**ASSIGNMENT**
Print the line containing "Task: Click the COUNT" and each line after it through the end of the material below, exactly as it appears, but skip the pictures.

☆ ☆ ☆ ☆ ☆ ☆ ☆

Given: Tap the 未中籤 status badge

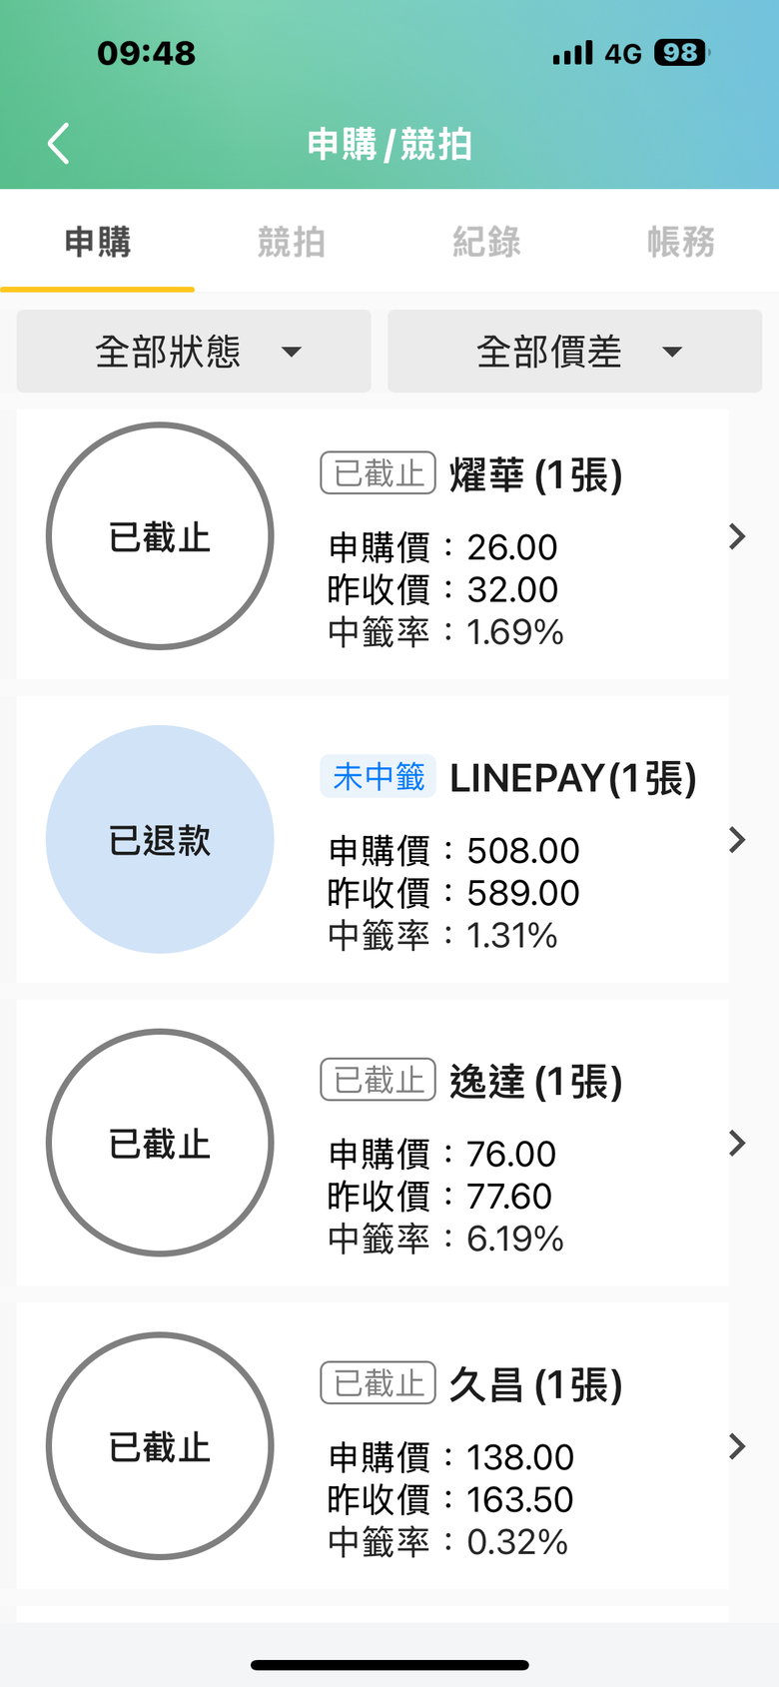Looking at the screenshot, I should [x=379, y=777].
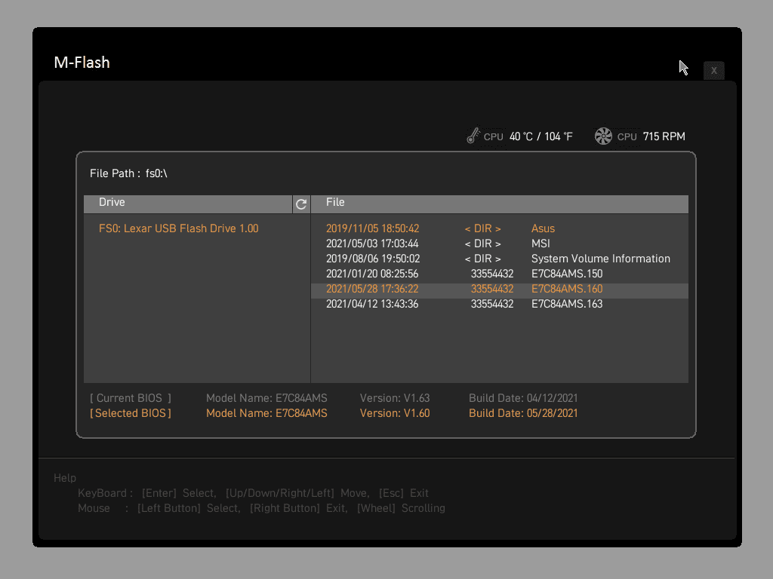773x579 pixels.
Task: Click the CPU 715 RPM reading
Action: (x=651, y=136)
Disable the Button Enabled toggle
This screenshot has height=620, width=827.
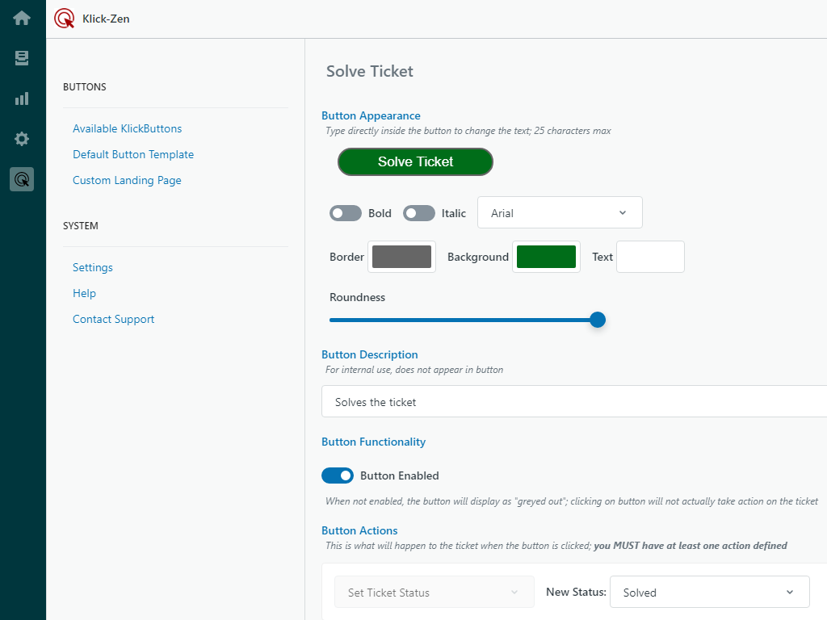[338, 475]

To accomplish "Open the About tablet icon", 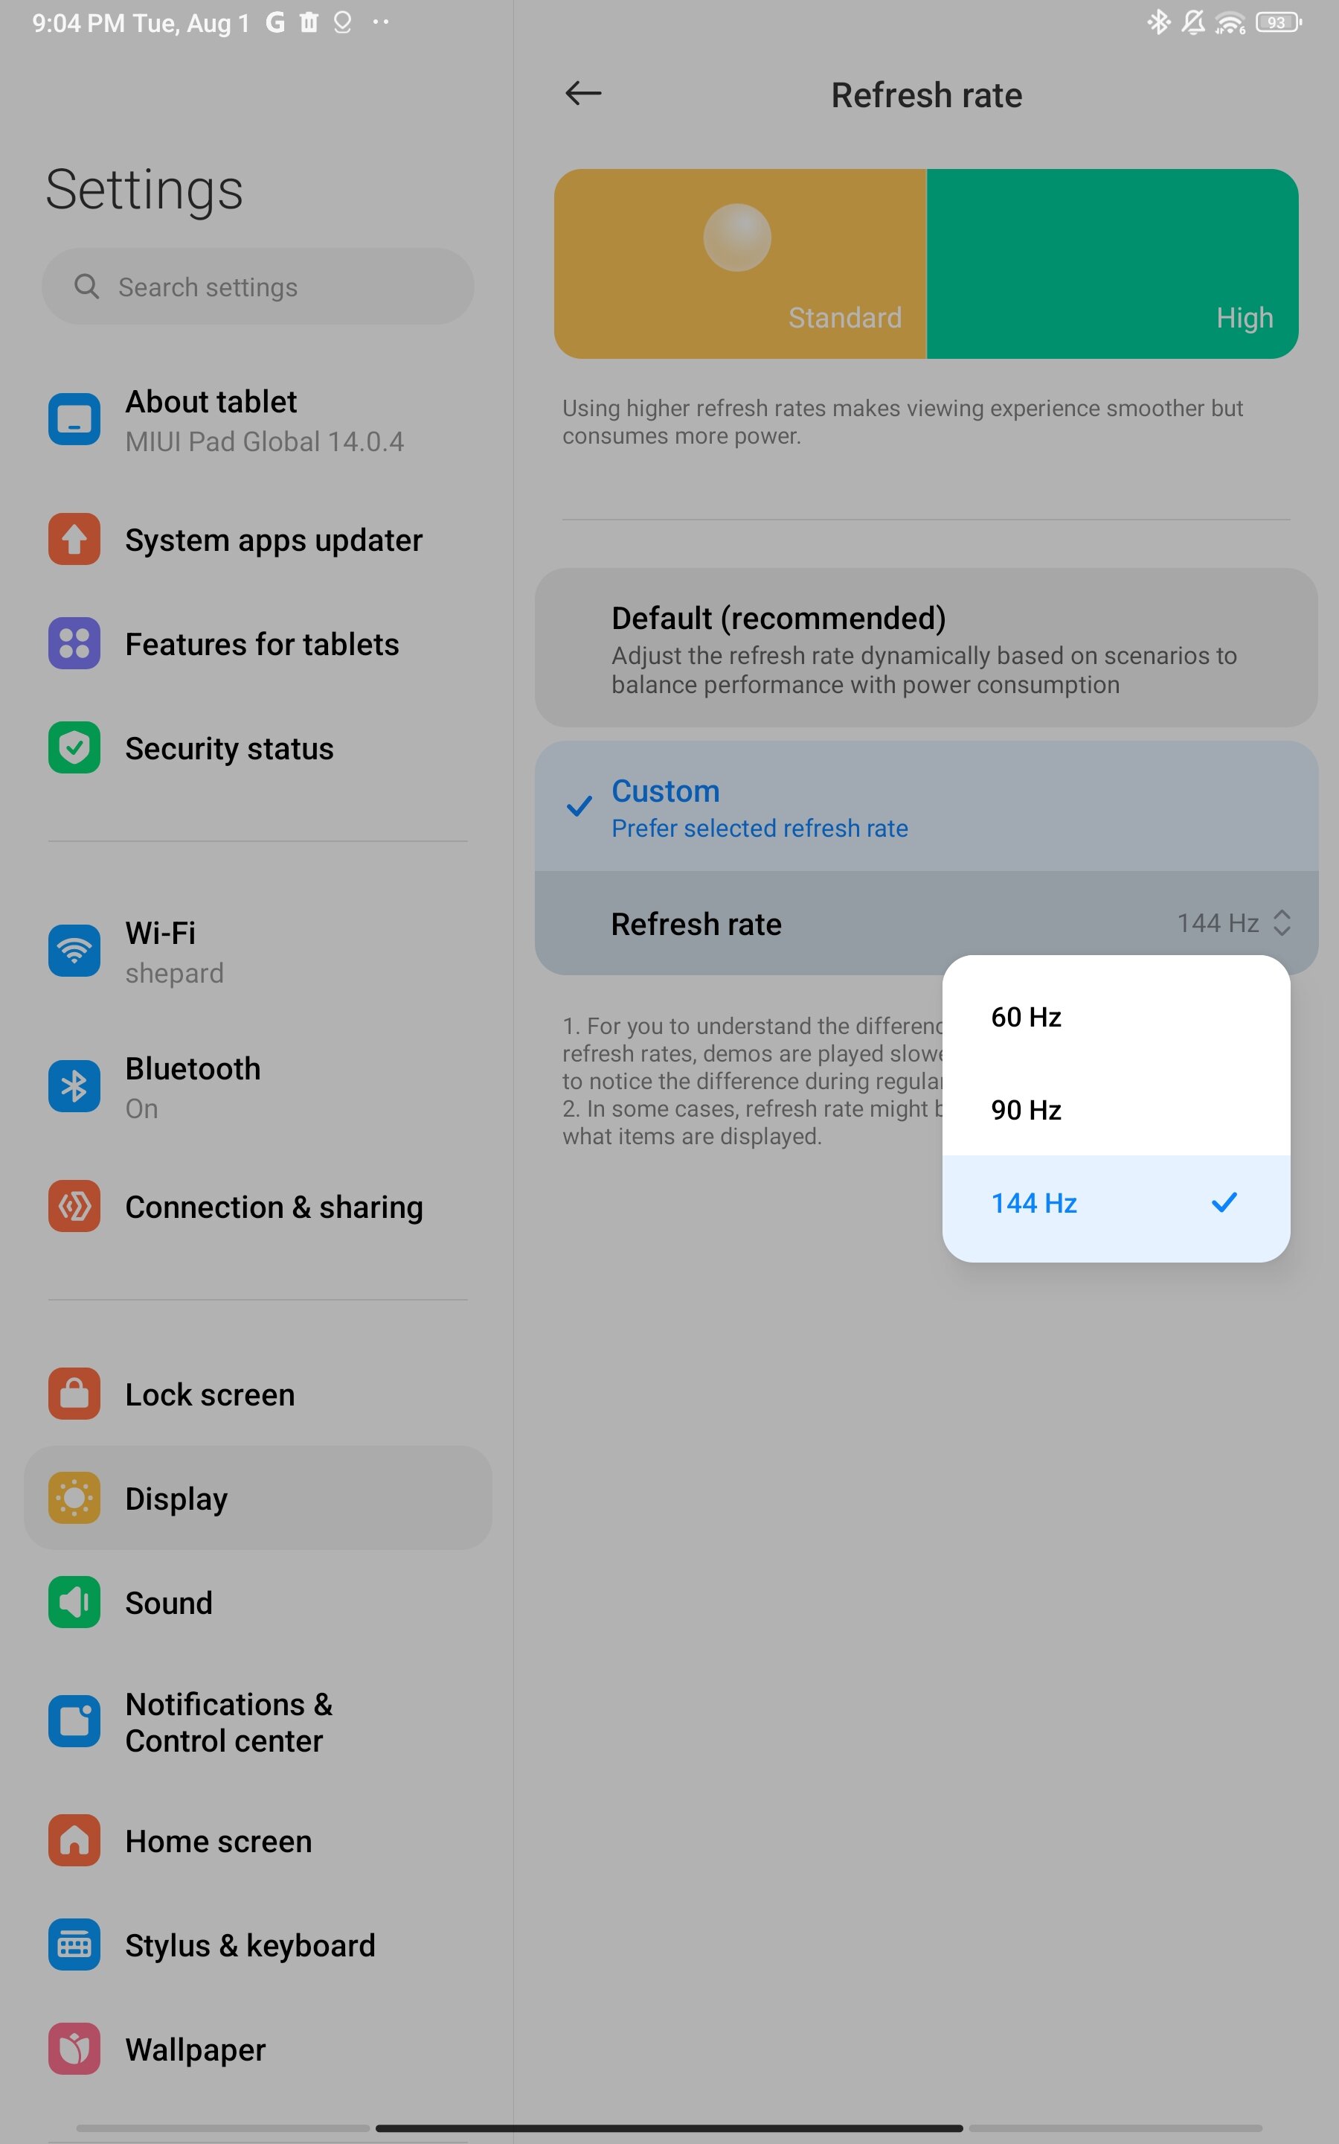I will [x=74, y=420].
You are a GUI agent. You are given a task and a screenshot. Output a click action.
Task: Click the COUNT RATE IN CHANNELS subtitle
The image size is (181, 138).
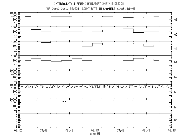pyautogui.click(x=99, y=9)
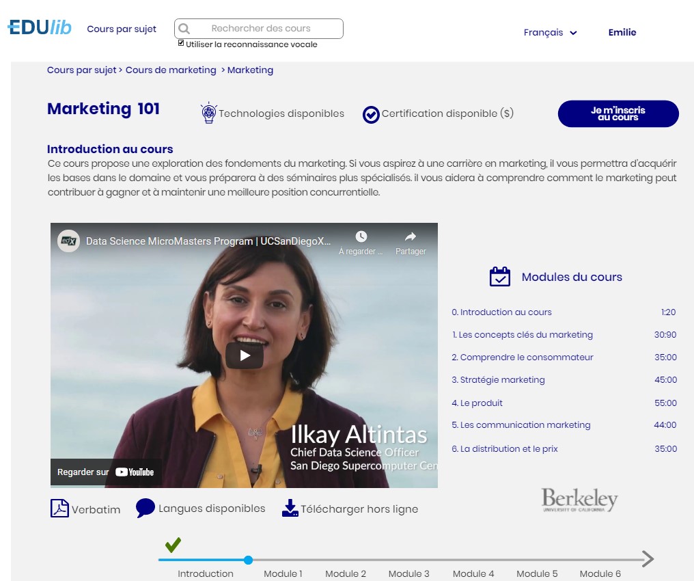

☆ ☆ ☆ ☆ ☆ ☆ ☆

**COMPLETED EXERCISE**
Task: Click the COUNT RATE IN CHANNELS subtitle
The image size is (181, 138).
pyautogui.click(x=99, y=9)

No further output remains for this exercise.